#### YOUR TASK:
Copy the lines below word for word, from the very first line through the line that contains "Looking at the". Leave the pictures out.

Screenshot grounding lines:
-- Opening Marker --
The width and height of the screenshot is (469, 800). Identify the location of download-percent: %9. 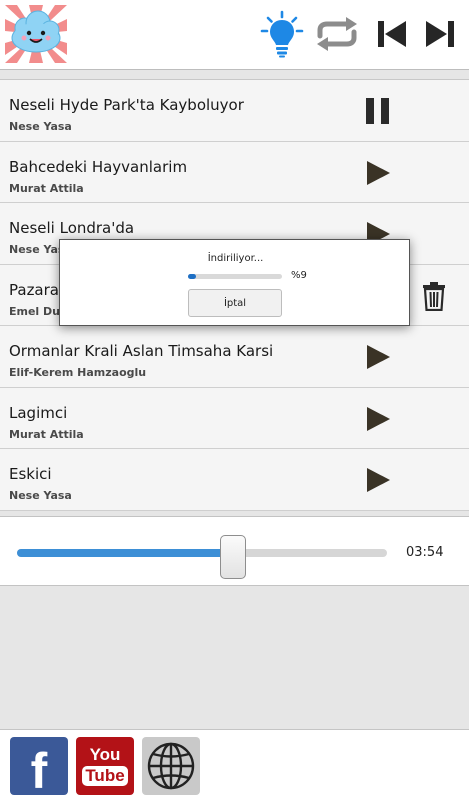
(299, 276).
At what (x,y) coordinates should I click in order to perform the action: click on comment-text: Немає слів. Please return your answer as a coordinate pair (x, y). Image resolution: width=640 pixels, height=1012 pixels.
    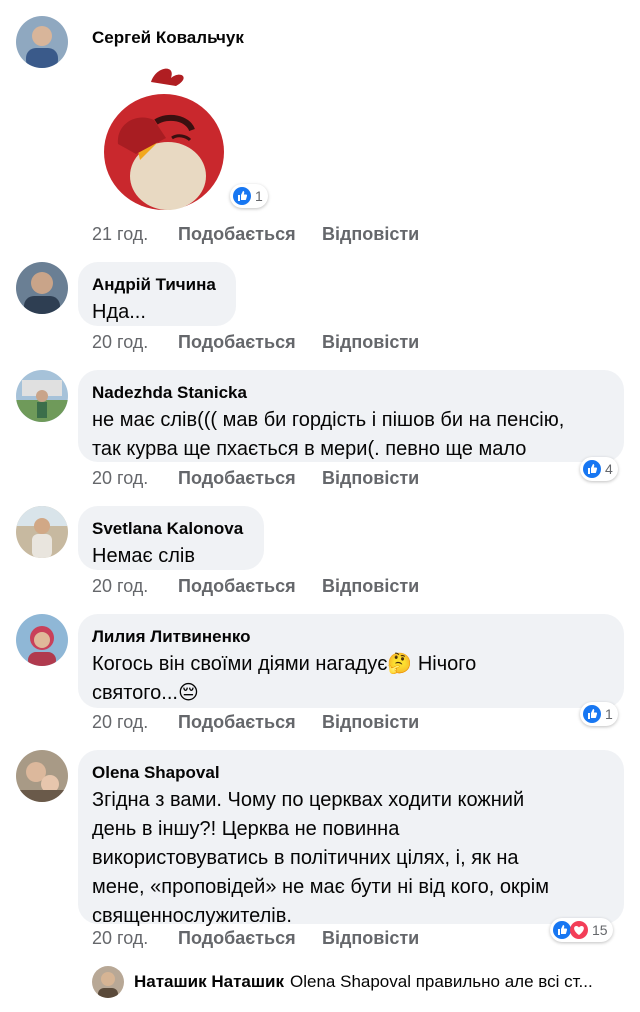
    Looking at the image, I should click on (144, 556).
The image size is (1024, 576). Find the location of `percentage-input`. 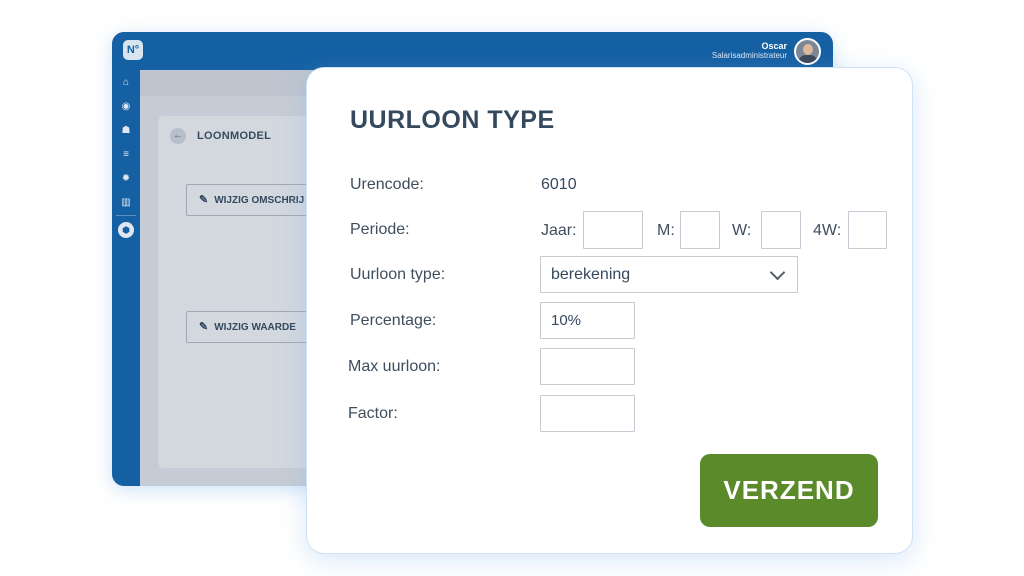

percentage-input is located at coordinates (588, 320).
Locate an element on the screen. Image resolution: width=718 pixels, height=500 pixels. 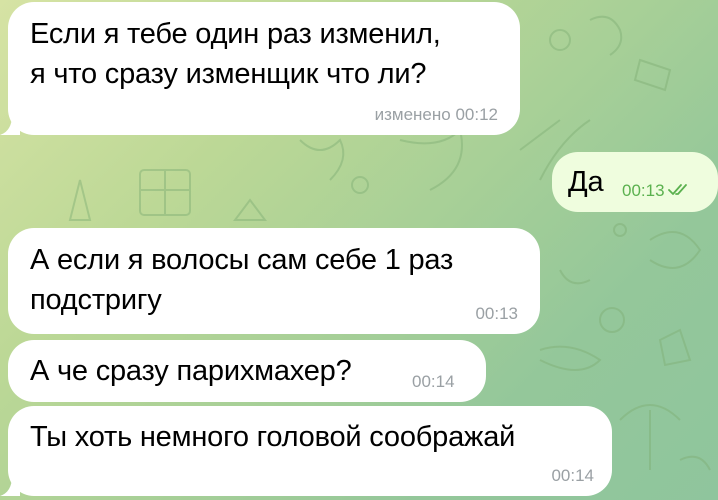
message-text: А если я волосы сам себе 1 раз is located at coordinates (242, 260).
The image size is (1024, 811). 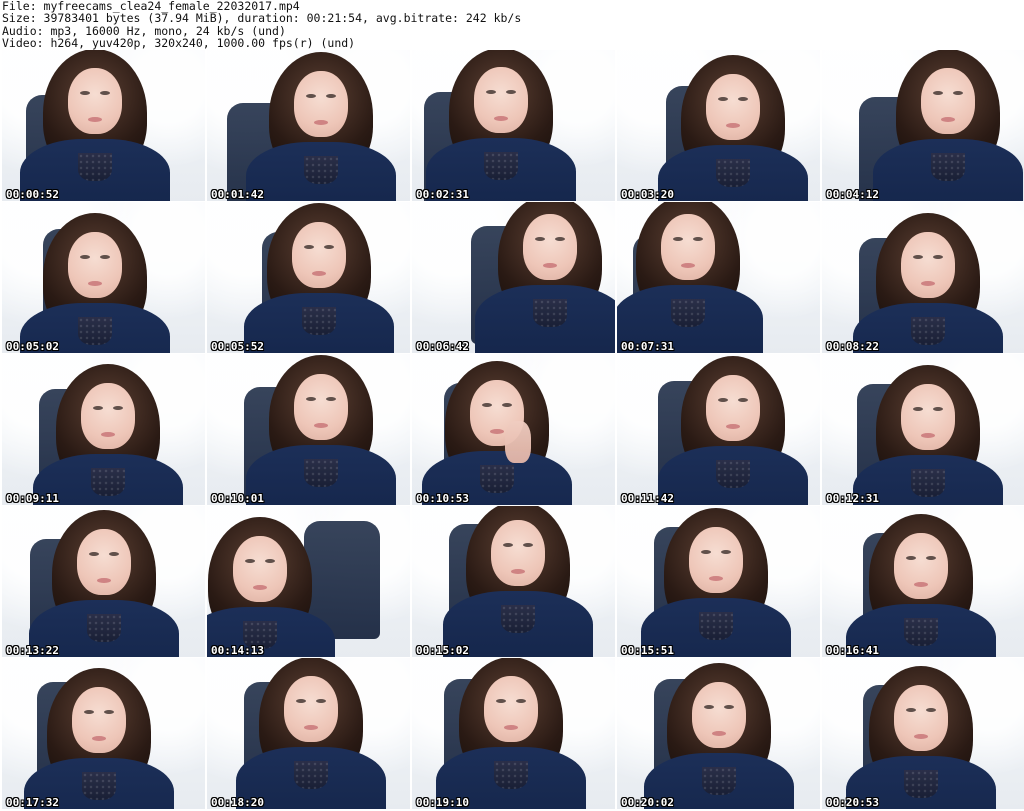 I want to click on video-thumbnail: 00:10:01, so click(x=308, y=430).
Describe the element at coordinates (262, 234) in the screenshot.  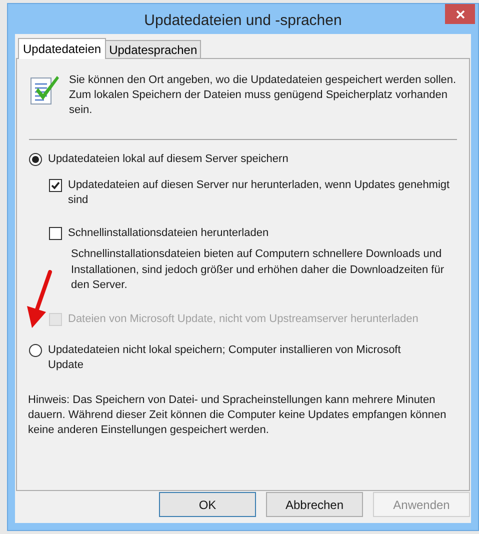
I see `checkbox-label: Schnellinstallationsdateien herunterladen` at that location.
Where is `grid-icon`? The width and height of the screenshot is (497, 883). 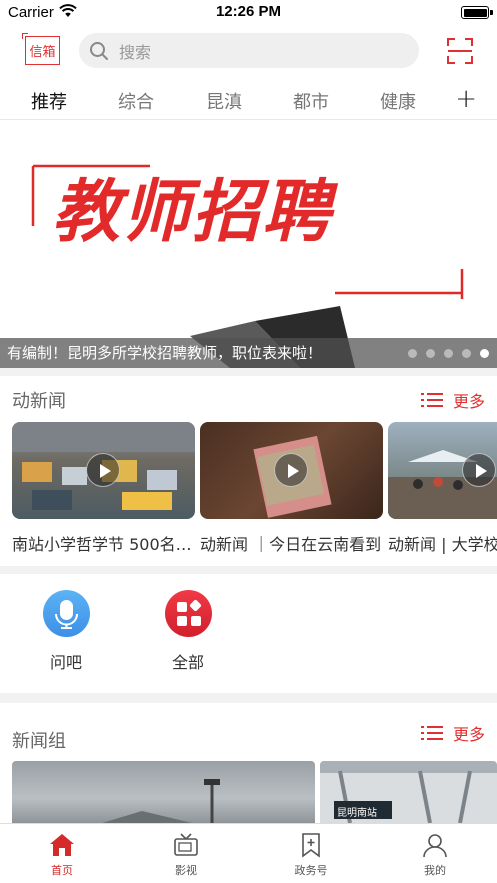
grid-icon is located at coordinates (188, 614).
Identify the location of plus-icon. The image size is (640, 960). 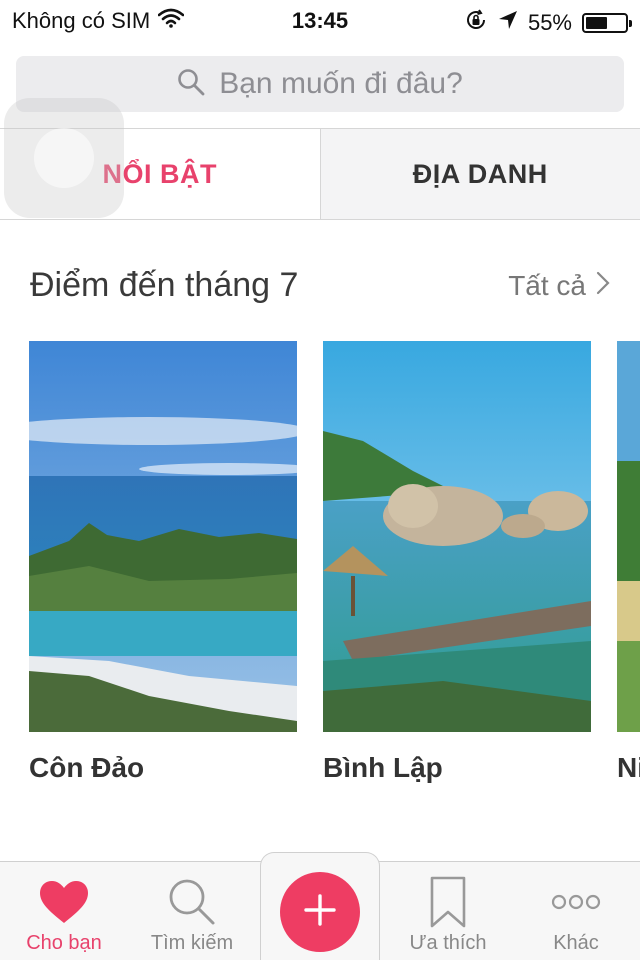
(320, 912).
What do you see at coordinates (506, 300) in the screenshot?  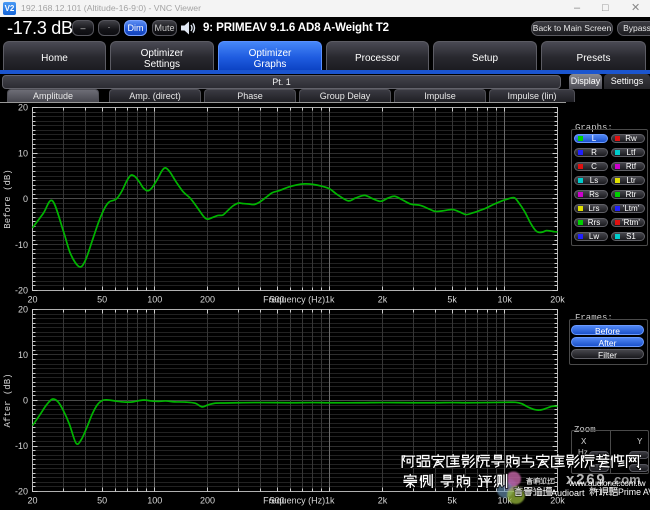 I see `svg-text: 10k` at bounding box center [506, 300].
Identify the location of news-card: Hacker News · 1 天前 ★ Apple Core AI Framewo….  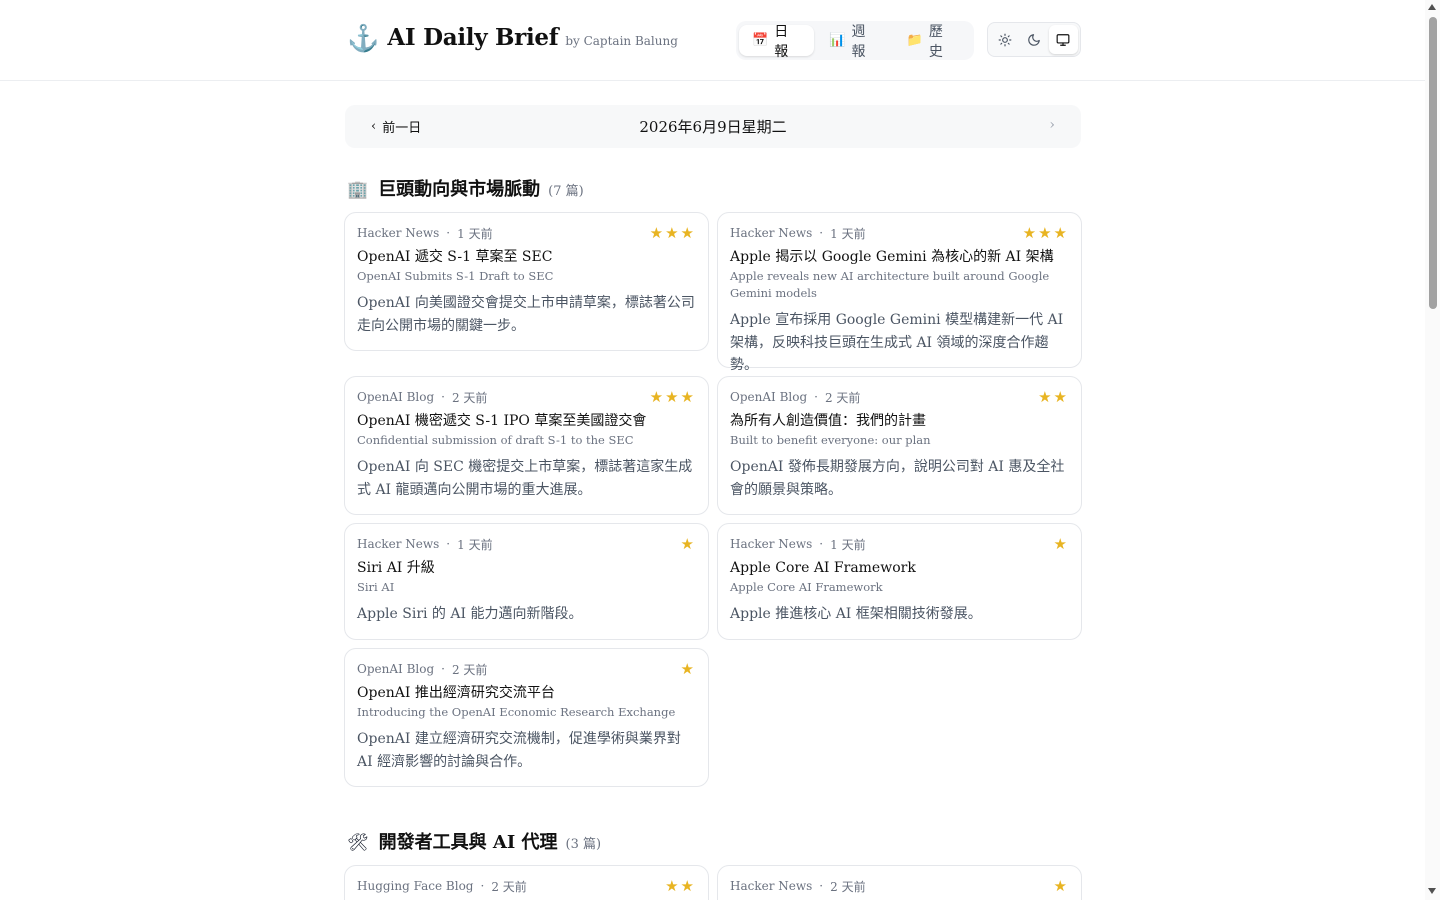
(900, 582).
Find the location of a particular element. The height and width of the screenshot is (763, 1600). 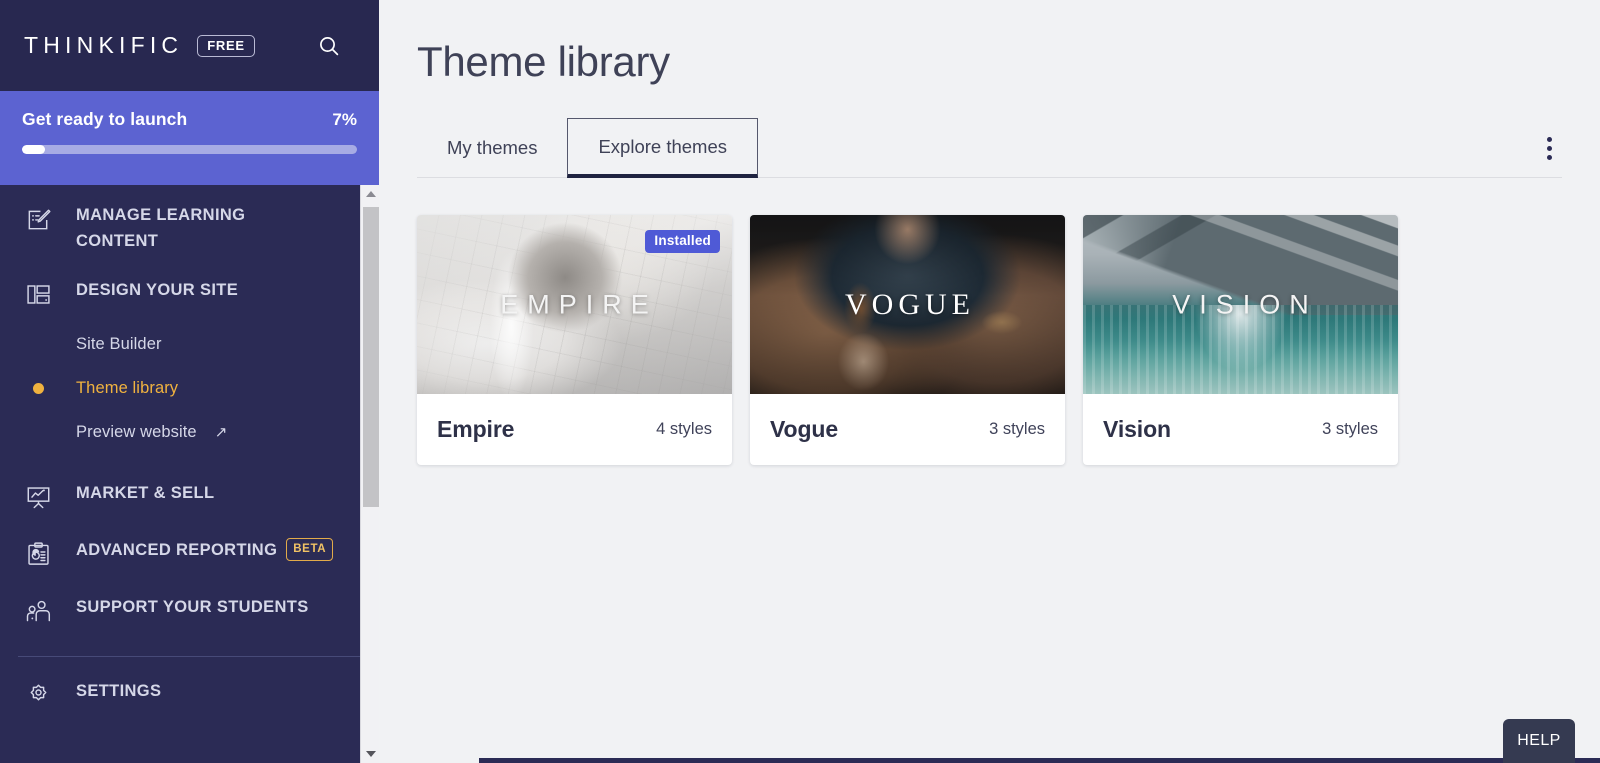

theme-hero-wordmark: VOGUE is located at coordinates (910, 304).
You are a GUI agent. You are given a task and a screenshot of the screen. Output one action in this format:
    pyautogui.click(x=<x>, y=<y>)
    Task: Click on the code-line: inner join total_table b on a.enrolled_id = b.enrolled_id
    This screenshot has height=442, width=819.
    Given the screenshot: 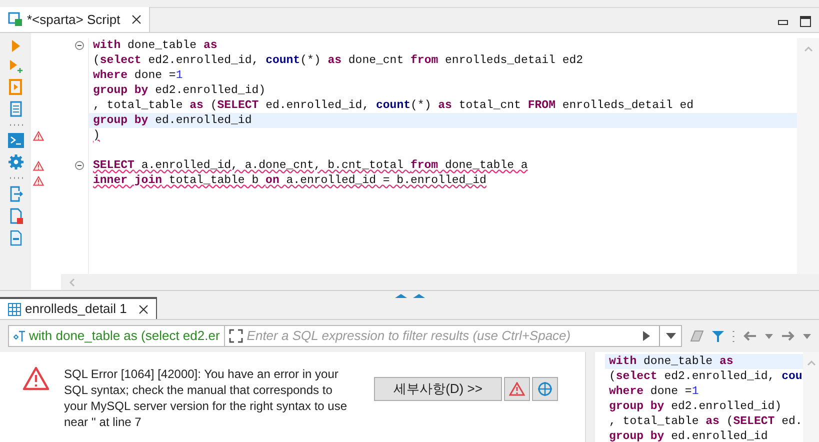 What is the action you would take?
    pyautogui.click(x=290, y=180)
-- Closing Marker --
#### EXERCISE RESULT:
The width and height of the screenshot is (469, 800). Identify the location of download-percent: %9. 
(299, 276).
At what (x,y) coordinates should I click in order to perform the action: click on comment-text: Немає слів. Please return your answer as a coordinate pair (x, y). Image resolution: width=640 pixels, height=1012 pixels.
    Looking at the image, I should click on (144, 556).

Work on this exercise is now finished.